03:30 20-06-2026
Hyundai Tucson roubado: porque a atualização antifurto não chega
Um adolescente do movimento Kia Boys roubou um Hyundai Tucson já atualizado. O HLDI aponta uma queda de 53% nos pedidos de seguro por furto e 64% nos furtos completos, mas os modelos vulneráveis continuam a ser alvo.
Nos EUA, voltou ao centro das atenções o caso espinhoso de Hyundai e Kia: um adolescente do movimento Kia Boys roubou um Hyundai Tucson que, segundo o proprietário, já tinha recebido a atualização antifurto. Isso não significa que todo o programa de proteção tenha falhado, mas expõe uma verdade incómoda: um patch de software nem sempre é percecionado como uma segurança plena.
O problema arrasta-se desde os modelos Hyundai e Kia de 2011–2022, frequentemente vendidos nos EUA sem imobilizador eletrónico. Após vídeos virais nas redes sociais, esses carros tornaram-se alvos em massa de arrombamentos e furtos. Hyundai e Kia lançaram uma atualização gratuita que deve bloquear o arranque sem chave, desde que o proprietário arme corretamente o carro com o comando.
Os números dizem que a atualização funciona, mas não como uma porta blindada. O HLDI estimou a queda na frequência de pedidos de seguro por furto nos Hyundai e Kia atualizados em 53%, e a dos furtos totais do veículo em 64%. Ainda assim, os carros vulneráveis continuam a ser alvo: um ladrão pode não saber que o veículo foi atualizado, partir um vidro, danificar a coluna de direção e ir embora, deixando ao dono uma reparação de milhares de dólares. E se a proteção só ativa com o armamento correto, o fator humano passa a integrar o sistema antifurto.
É precisamente por isso que Hyundai e Kia introduziram novas medidas. Segundo os acordos com as autoridades dos EUA, as marcas têm de adicionar proteção extra em milhões de viaturas de 2011–2022, incluindo o reforço da zona do canhão de ignição em parte dos modelos. Na prática, é o reconhecimento de que uma solução só por software não chega — sobretudo quando uma tendência criminal já se tornou um meme.

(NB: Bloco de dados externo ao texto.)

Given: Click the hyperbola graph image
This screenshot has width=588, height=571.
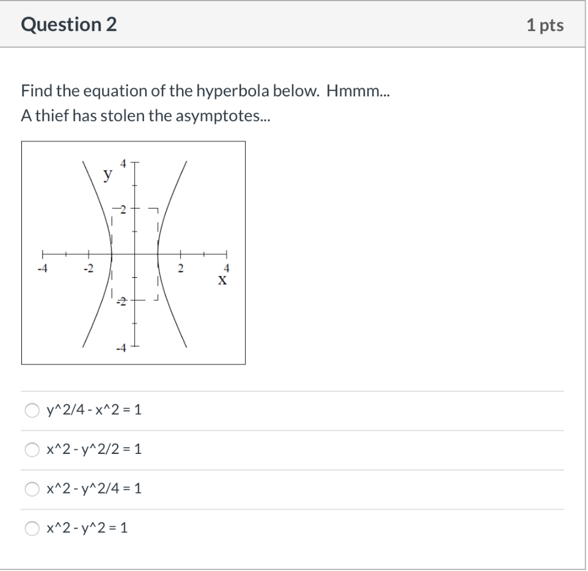Looking at the screenshot, I should click(133, 253).
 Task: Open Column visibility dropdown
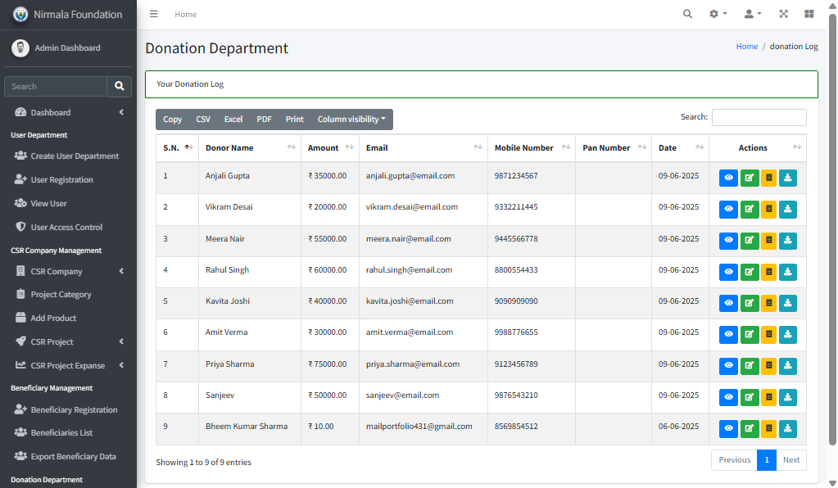tap(351, 120)
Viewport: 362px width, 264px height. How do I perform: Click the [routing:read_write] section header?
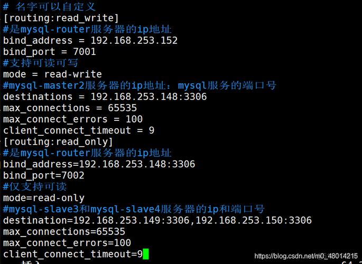[61, 18]
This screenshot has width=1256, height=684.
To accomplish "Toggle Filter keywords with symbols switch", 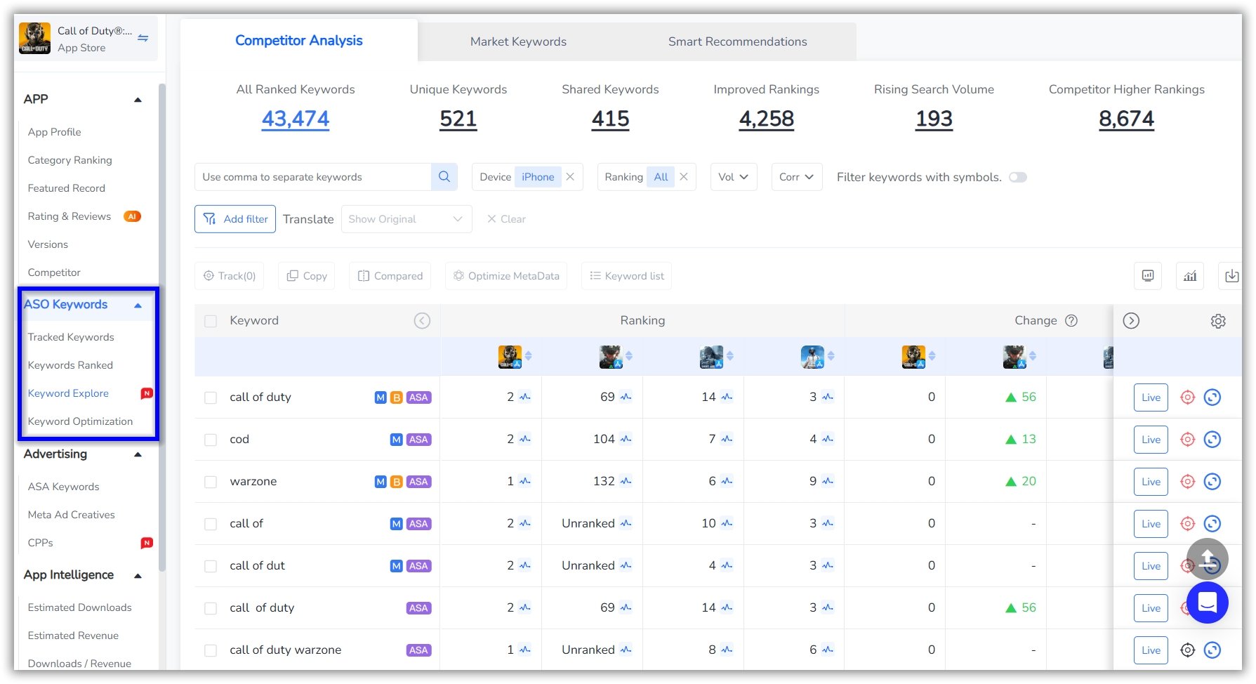I will [1017, 177].
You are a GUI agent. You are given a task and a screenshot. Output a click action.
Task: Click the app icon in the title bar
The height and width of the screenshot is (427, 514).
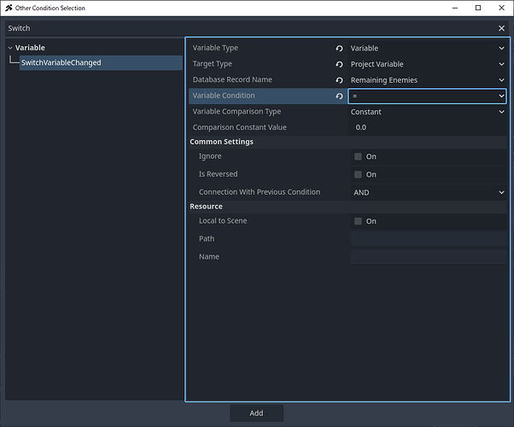coord(8,8)
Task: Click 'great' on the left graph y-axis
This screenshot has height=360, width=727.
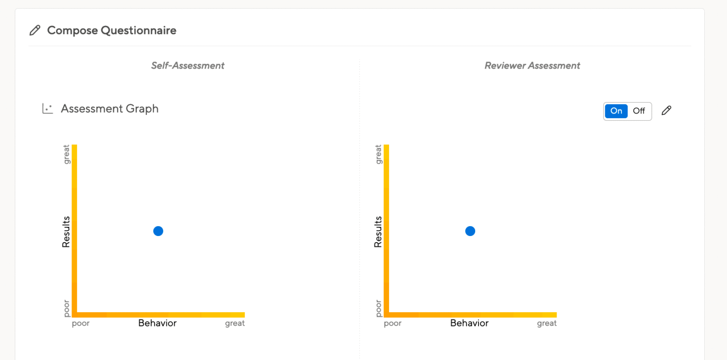Action: click(x=66, y=155)
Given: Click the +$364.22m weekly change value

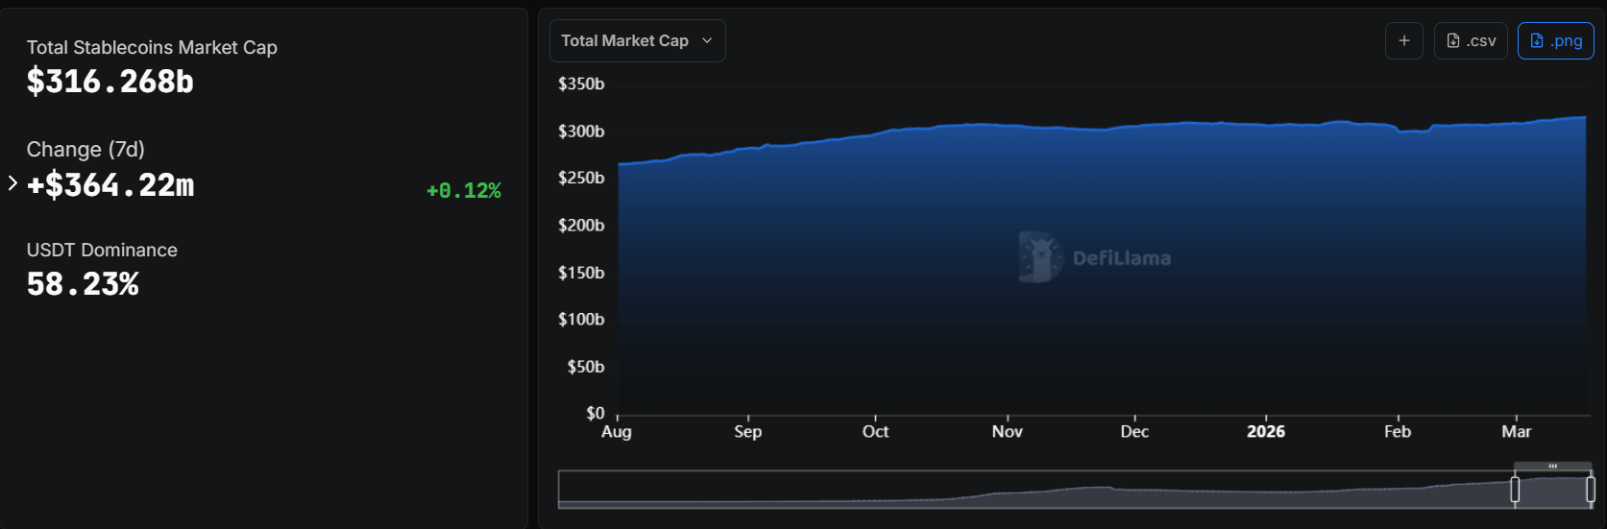Looking at the screenshot, I should [110, 185].
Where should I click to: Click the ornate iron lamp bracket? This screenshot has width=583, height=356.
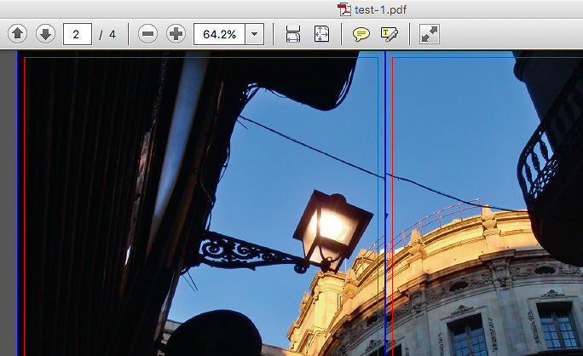point(243,252)

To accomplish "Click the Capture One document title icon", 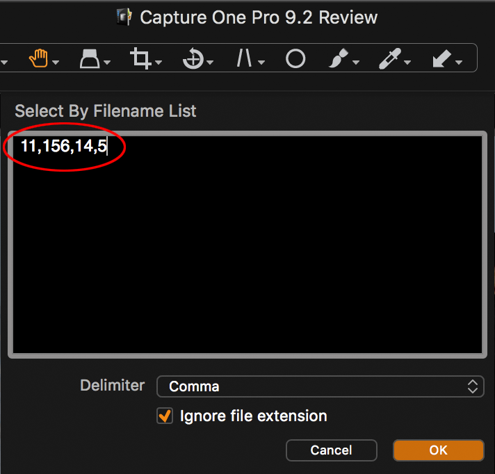I will pyautogui.click(x=124, y=17).
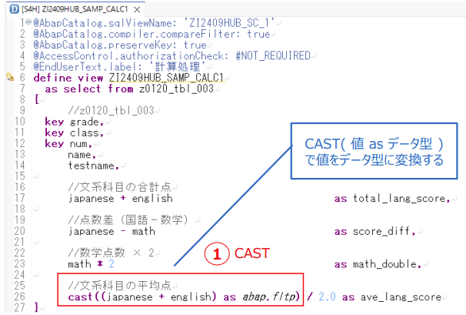Click the score_diff alias on line 20
466x315 pixels.
pos(381,231)
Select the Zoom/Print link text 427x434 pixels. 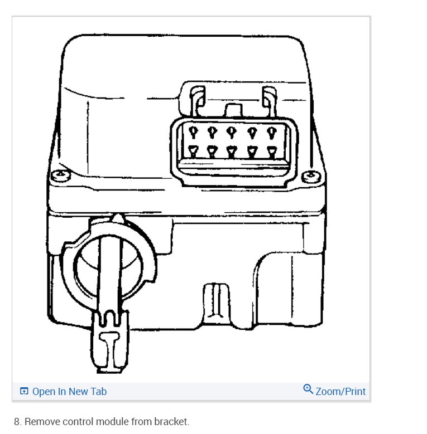pyautogui.click(x=340, y=391)
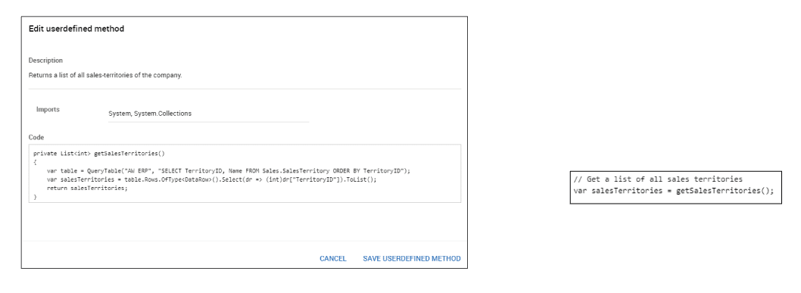Viewport: 801px width, 293px height.
Task: Click the closing brace in code editor
Action: point(36,197)
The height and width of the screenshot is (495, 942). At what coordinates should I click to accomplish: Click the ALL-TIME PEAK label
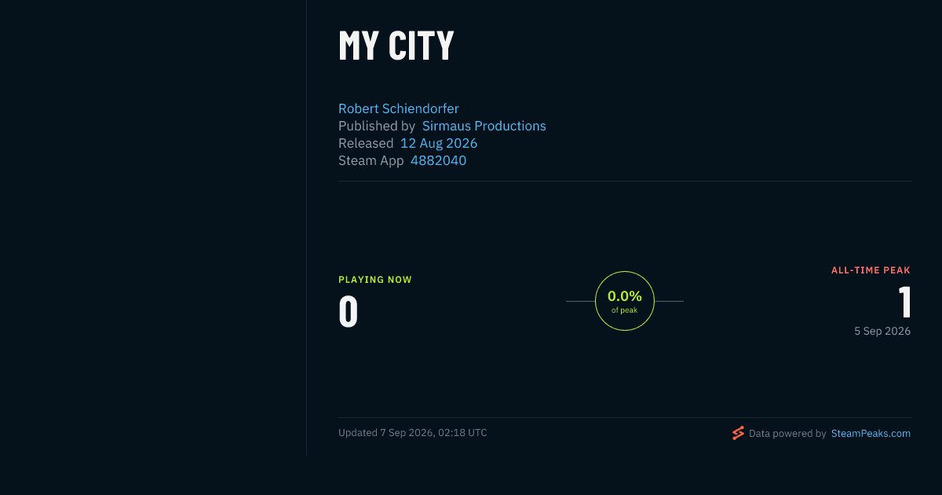(871, 270)
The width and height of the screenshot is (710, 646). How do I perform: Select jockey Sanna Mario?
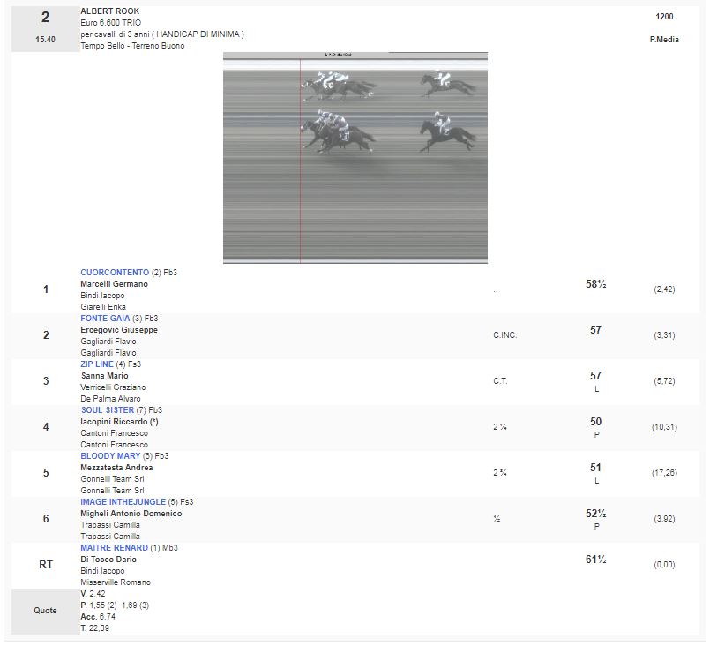point(104,376)

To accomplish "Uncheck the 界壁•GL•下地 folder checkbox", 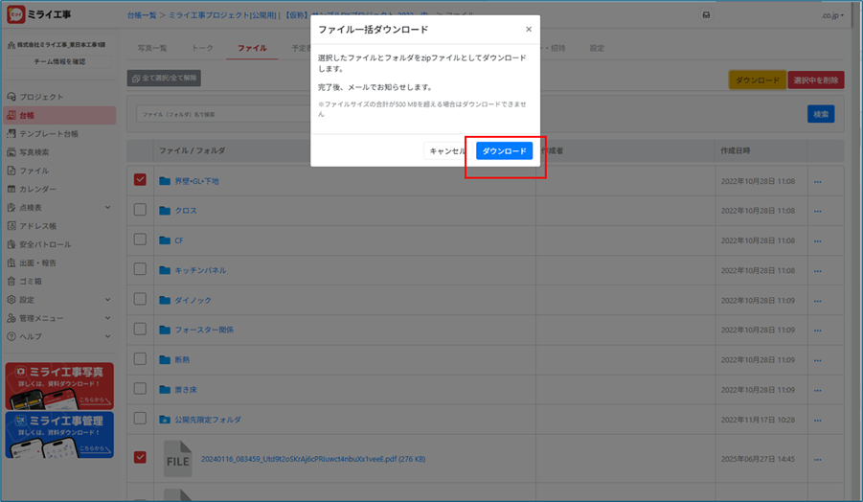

Para quem compra um Tucson, Sportage, Elantra, Sonata ou Forte usado, a conclusão é simples. É preciso verificar mais do que a quilometragem e o histórico de acidentes: confirmar a presença do imobilizador, o estado da atualização pelo VIN, os documentos do concessionário e sinais de intervenção na coluna de direção. Mesmo depois do patch, continuam úteis um tranca-volante mecânico, um alarme e estacionar num local com câmaras.
O verdadeiro prejuízo para Hyundai e Kia já não está apenas nos furtos. Quando um carro se torna alvo fácil aos olhos dos adolescentes, o proprietário passa a defender não só o veículo, mas a sua reputação na rua.